(ENTRIES SUPPLIED)

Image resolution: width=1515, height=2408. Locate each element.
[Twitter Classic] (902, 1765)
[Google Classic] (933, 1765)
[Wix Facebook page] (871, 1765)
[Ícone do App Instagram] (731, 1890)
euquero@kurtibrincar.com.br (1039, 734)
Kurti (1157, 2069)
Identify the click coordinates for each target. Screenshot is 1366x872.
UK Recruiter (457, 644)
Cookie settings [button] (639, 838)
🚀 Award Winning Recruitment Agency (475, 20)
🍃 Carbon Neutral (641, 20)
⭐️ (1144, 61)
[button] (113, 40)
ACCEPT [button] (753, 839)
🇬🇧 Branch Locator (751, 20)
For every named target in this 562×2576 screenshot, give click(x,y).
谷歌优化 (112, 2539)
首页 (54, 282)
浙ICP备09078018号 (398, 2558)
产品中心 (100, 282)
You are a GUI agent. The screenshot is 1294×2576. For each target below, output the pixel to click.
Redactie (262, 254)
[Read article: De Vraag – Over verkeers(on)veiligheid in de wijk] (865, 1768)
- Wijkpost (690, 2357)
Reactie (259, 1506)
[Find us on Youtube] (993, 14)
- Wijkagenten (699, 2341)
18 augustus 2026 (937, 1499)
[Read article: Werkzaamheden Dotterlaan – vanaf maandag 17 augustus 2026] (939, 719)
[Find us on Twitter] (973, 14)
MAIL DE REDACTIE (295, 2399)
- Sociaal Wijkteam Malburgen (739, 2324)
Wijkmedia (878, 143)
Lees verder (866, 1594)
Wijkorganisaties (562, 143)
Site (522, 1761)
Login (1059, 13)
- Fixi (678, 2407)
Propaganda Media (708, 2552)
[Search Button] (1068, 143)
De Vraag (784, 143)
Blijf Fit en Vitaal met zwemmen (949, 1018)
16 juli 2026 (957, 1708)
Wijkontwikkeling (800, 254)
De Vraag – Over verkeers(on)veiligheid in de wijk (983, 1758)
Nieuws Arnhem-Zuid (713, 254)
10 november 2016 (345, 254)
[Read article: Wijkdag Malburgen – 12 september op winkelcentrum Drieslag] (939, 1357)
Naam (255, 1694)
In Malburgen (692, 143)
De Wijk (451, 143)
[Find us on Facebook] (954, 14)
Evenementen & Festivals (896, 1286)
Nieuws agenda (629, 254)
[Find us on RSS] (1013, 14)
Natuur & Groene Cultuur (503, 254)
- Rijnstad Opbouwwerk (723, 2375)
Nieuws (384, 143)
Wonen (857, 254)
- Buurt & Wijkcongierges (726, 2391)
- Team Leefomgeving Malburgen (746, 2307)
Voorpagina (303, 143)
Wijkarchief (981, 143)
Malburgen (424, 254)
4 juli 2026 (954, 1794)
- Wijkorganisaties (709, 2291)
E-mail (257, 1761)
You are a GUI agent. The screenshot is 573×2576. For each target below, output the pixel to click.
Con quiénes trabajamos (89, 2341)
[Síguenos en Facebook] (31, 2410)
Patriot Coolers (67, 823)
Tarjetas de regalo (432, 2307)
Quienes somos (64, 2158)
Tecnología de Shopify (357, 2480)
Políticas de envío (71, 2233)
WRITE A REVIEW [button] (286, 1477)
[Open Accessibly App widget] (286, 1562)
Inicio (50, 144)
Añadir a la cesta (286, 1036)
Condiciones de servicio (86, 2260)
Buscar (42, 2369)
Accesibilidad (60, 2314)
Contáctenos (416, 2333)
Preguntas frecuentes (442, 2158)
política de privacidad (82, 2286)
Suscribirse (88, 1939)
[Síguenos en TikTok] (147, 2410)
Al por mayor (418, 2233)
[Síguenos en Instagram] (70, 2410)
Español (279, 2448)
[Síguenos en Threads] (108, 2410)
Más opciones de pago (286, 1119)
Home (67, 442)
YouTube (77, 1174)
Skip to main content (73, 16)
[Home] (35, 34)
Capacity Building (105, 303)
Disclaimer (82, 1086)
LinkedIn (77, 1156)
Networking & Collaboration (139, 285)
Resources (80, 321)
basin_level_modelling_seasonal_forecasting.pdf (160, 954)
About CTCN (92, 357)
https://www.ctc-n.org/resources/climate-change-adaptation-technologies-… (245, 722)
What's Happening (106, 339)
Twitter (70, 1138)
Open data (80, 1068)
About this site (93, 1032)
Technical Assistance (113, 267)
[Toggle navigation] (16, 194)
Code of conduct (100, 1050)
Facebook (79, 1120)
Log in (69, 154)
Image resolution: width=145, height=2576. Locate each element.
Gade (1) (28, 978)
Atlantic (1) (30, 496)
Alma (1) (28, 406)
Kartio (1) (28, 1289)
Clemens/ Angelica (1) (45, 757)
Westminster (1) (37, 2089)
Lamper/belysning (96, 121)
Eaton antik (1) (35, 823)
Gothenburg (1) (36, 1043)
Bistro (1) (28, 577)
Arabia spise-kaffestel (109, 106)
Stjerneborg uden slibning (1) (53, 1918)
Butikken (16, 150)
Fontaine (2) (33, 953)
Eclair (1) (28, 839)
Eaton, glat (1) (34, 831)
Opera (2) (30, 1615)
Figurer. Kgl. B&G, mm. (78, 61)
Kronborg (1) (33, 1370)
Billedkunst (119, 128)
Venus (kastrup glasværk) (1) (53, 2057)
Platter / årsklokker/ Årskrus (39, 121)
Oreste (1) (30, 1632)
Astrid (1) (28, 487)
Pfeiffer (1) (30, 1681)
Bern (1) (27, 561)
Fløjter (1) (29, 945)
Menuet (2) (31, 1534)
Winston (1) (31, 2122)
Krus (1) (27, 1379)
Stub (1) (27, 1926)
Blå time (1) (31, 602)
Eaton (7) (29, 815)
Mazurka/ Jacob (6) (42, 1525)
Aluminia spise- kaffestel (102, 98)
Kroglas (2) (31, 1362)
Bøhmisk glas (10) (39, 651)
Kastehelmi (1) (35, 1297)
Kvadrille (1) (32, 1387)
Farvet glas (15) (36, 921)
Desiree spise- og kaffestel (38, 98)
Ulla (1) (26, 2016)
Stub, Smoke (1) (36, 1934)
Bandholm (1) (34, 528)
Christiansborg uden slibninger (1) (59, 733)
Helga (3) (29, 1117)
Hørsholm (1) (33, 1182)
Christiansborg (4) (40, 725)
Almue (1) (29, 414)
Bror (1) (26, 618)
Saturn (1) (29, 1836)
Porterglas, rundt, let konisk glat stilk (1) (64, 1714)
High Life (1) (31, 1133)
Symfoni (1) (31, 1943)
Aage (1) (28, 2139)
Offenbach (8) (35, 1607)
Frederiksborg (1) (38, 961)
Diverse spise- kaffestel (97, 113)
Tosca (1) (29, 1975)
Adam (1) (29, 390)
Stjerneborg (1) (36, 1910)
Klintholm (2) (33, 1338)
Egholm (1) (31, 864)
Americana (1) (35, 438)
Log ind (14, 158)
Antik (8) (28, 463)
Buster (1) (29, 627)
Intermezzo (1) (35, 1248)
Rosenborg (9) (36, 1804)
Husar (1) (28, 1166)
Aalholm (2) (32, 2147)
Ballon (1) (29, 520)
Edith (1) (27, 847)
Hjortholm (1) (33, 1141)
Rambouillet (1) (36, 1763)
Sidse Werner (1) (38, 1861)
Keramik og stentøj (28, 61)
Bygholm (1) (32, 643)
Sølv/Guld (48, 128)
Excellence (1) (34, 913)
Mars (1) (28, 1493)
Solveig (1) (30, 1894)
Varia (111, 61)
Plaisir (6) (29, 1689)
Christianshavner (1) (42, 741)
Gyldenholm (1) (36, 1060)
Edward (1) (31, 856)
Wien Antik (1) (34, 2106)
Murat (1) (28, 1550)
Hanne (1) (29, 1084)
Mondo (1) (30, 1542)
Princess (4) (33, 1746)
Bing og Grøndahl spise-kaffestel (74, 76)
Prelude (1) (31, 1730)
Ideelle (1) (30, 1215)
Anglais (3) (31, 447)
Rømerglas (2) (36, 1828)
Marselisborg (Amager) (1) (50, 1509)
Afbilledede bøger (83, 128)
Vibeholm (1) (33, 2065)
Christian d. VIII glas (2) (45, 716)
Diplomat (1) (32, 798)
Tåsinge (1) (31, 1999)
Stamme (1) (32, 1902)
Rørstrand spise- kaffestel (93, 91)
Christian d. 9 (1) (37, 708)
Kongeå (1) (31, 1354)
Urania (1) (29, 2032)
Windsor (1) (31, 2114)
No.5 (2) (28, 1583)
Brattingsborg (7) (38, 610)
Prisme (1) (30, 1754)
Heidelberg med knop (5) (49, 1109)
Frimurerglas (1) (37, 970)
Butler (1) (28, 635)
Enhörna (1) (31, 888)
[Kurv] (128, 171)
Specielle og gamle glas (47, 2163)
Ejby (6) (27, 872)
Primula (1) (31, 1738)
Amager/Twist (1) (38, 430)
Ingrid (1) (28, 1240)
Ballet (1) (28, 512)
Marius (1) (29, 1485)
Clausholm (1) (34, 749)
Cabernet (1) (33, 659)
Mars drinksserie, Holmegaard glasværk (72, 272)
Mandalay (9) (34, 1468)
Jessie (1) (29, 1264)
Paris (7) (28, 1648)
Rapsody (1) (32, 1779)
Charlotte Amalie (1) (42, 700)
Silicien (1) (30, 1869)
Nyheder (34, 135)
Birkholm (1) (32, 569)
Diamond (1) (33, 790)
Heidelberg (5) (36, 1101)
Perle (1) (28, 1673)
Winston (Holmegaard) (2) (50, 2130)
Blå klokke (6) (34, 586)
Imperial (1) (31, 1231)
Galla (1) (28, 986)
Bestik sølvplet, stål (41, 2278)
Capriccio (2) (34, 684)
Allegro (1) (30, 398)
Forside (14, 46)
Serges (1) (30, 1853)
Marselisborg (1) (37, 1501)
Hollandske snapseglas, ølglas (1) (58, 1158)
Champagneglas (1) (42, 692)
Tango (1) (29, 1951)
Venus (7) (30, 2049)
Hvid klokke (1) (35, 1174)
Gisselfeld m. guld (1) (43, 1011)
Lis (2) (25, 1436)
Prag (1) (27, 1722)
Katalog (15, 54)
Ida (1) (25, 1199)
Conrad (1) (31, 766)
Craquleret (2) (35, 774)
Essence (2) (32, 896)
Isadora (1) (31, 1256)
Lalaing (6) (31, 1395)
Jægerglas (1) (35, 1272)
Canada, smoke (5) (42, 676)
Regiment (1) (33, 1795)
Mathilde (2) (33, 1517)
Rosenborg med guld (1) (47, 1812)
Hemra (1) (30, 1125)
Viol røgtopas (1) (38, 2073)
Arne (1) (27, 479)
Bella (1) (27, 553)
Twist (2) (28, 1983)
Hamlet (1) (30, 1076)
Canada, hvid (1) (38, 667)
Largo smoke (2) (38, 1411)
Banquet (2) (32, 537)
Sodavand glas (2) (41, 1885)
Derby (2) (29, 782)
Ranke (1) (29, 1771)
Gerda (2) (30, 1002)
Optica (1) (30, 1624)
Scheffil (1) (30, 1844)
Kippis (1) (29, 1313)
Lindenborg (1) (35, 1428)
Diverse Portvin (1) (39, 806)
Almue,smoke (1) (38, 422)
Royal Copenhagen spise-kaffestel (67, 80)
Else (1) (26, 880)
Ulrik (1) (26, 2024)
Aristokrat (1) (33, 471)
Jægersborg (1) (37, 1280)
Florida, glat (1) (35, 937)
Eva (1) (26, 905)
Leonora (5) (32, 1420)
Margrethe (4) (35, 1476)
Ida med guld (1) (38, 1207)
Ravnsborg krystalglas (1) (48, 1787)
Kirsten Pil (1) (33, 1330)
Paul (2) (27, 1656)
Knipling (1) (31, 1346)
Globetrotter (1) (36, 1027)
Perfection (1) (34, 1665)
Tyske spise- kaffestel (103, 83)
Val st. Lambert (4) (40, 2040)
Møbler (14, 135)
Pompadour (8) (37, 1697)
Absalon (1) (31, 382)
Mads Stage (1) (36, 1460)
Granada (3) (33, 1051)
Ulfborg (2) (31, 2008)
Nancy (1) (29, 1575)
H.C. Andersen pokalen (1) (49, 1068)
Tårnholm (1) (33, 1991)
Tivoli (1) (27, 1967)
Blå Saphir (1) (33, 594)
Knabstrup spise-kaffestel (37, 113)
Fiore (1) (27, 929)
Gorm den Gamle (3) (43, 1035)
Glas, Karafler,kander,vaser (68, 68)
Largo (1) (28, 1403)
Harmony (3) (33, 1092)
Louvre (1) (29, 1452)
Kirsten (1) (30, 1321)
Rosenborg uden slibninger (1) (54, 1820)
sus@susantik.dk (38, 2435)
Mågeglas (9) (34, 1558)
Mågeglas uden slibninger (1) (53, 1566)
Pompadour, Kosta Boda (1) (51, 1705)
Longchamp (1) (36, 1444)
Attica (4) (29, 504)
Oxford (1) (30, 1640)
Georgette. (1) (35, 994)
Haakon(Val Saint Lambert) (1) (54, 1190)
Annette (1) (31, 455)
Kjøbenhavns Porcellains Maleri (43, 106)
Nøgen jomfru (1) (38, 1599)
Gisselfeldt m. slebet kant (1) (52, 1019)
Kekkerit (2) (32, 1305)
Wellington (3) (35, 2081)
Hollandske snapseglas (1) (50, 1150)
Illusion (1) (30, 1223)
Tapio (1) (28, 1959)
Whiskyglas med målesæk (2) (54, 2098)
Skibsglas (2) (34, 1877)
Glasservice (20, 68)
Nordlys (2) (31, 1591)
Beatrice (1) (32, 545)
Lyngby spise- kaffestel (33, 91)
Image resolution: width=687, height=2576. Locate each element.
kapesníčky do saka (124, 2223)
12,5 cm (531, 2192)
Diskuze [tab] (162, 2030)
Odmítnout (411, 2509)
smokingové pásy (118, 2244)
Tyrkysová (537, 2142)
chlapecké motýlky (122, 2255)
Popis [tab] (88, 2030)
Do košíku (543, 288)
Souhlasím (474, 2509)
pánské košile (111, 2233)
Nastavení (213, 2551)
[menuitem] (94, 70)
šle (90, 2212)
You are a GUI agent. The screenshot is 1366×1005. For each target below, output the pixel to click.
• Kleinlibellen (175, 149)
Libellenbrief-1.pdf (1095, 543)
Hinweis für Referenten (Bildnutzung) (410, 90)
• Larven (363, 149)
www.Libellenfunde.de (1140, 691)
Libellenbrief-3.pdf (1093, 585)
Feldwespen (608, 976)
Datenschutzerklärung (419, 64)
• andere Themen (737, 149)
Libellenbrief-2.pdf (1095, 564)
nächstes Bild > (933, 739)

(End ENTRIES SUPPLIED)

Beginning of the records through the line with "Wijkontwikkeling (800, 254)": return that span exactly and stop there.

→ **RESULT OF THE TASK**:
Image resolution: width=1515, height=2408. Locate each element.
[Twitter Classic] (902, 1765)
[Google Classic] (933, 1765)
[Wix Facebook page] (871, 1765)
[Ícone do App Instagram] (731, 1890)
euquero@kurtibrincar.com.br (1039, 734)
Kurti (1157, 2069)
Identify the click coordinates for each target. Screenshot is 1366x872.
UK Recruiter (457, 644)
Cookie settings [button] (639, 838)
🚀 Award Winning Recruitment Agency (475, 20)
🍃 Carbon Neutral (641, 20)
⭐️ (1144, 61)
[button] (113, 40)
ACCEPT [button] (753, 839)
🇬🇧 Branch Locator (751, 20)
For every named target in this 562×2576 screenshot, give click(x,y).
谷歌优化 (112, 2539)
首页 (54, 282)
浙ICP备09078018号 (398, 2558)
产品中心 (100, 282)
You are a GUI agent. The screenshot is 1294×2576. For each target below, output the pixel to click.
Redactie (262, 254)
[Read article: De Vraag – Over verkeers(on)veiligheid in de wijk] (865, 1768)
- Wijkpost (690, 2357)
Reactie (259, 1506)
[Find us on Youtube] (993, 14)
- Wijkagenten (699, 2341)
18 augustus 2026 (937, 1499)
[Read article: Werkzaamheden Dotterlaan – vanaf maandag 17 augustus 2026] (939, 719)
[Find us on Twitter] (973, 14)
MAIL DE REDACTIE (295, 2399)
- Sociaal Wijkteam Malburgen (739, 2324)
Wijkmedia (878, 143)
Lees verder (866, 1594)
Wijkorganisaties (562, 143)
Site (522, 1761)
Login (1059, 13)
- Fixi (678, 2407)
Propaganda Media (708, 2552)
[Search Button] (1068, 143)
De Vraag (784, 143)
Blijf Fit en Vitaal met zwemmen (949, 1018)
16 juli 2026 (957, 1708)
Wijkontwikkeling (800, 254)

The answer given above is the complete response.